--- WHAT TO PRODUCE ---
Which lines below fall between the one containing "Start a video" and the one containing "Task: Click the bold Rule Type label"? Repeat them exactly, counting both of those lines, and add nothing else.

--- Pixel coordinate grounding data ---
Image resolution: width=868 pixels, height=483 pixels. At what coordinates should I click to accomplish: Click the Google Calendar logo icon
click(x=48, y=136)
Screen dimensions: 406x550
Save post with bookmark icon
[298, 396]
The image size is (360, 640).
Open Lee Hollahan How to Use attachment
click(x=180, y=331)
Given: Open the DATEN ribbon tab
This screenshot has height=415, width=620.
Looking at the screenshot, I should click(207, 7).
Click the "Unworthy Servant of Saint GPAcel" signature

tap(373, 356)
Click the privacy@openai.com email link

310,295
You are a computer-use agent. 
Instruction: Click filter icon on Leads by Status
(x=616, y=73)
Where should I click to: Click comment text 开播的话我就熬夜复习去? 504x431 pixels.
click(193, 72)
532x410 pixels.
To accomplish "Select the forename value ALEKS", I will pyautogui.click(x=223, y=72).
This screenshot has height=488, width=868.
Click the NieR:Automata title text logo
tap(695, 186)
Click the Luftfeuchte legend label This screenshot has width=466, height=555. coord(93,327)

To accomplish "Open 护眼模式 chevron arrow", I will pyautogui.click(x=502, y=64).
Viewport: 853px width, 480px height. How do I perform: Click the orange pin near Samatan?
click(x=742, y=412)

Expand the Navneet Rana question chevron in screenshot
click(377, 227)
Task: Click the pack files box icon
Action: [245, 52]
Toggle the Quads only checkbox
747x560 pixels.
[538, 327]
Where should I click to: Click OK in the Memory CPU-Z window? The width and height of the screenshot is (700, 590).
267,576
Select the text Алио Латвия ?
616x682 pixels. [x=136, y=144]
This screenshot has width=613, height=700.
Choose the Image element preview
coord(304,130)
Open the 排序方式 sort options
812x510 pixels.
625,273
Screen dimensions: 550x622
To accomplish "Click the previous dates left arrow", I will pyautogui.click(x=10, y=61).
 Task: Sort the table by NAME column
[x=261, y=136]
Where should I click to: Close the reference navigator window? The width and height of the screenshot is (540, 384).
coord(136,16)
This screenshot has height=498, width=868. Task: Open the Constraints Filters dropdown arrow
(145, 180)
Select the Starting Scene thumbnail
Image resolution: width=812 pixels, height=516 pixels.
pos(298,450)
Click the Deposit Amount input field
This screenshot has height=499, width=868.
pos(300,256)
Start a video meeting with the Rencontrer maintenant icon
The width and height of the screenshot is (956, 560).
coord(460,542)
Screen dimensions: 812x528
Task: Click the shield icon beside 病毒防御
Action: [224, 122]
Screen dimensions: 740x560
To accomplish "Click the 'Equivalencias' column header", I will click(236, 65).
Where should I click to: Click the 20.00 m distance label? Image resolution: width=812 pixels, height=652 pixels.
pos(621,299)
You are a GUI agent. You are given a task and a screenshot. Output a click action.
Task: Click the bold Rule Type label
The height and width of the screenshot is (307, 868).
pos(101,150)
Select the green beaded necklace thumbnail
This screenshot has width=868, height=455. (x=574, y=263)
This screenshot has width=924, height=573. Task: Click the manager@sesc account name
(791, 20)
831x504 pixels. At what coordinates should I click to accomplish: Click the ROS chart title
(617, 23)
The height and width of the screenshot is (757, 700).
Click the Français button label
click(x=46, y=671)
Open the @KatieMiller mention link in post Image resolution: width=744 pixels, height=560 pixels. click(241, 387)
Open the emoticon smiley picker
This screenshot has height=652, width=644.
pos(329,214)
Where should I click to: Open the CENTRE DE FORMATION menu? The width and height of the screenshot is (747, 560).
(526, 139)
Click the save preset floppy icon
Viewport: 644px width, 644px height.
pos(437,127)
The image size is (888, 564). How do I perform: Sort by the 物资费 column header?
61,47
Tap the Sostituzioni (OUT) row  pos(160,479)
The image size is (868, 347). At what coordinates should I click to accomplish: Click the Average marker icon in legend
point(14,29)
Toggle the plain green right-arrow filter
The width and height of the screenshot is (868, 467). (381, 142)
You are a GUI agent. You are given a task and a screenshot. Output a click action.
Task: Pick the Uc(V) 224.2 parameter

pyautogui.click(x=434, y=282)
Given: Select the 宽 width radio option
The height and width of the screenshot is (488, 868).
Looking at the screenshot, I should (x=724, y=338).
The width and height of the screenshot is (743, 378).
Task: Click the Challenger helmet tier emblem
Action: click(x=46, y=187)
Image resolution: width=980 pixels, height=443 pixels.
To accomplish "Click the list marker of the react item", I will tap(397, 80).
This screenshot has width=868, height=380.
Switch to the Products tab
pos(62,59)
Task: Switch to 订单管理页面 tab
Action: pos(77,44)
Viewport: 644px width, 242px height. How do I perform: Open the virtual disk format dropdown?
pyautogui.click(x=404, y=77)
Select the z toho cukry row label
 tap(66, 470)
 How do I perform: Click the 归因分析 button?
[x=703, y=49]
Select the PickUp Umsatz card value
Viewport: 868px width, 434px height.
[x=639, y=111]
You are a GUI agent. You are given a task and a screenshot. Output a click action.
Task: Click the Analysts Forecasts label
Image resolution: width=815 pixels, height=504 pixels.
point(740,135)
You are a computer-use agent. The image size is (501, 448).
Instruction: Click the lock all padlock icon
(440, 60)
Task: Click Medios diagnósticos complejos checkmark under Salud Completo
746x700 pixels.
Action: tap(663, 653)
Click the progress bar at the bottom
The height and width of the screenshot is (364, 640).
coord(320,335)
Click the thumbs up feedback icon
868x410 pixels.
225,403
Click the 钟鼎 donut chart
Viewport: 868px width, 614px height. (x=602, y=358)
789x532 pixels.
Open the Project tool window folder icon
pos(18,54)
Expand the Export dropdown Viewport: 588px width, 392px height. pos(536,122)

--- RESPONSE BELOW ---
Start a video meeting with the Rencontrer maintenant icon
The width and height of the screenshot is (956, 560).
coord(460,542)
Screen dimensions: 812x528
Task: Click the shield icon beside 病毒防御
Action: [224, 122]
Screen dimensions: 740x560
To accomplish "Click the 'Equivalencias' column header", I will click(236, 65).
Where should I click to: Click the 20.00 m distance label? Image resolution: width=812 pixels, height=652 pixels.
pos(621,299)
You are a GUI agent. You are given a task and a screenshot. Output a click action.
Task: Click the bold Rule Type label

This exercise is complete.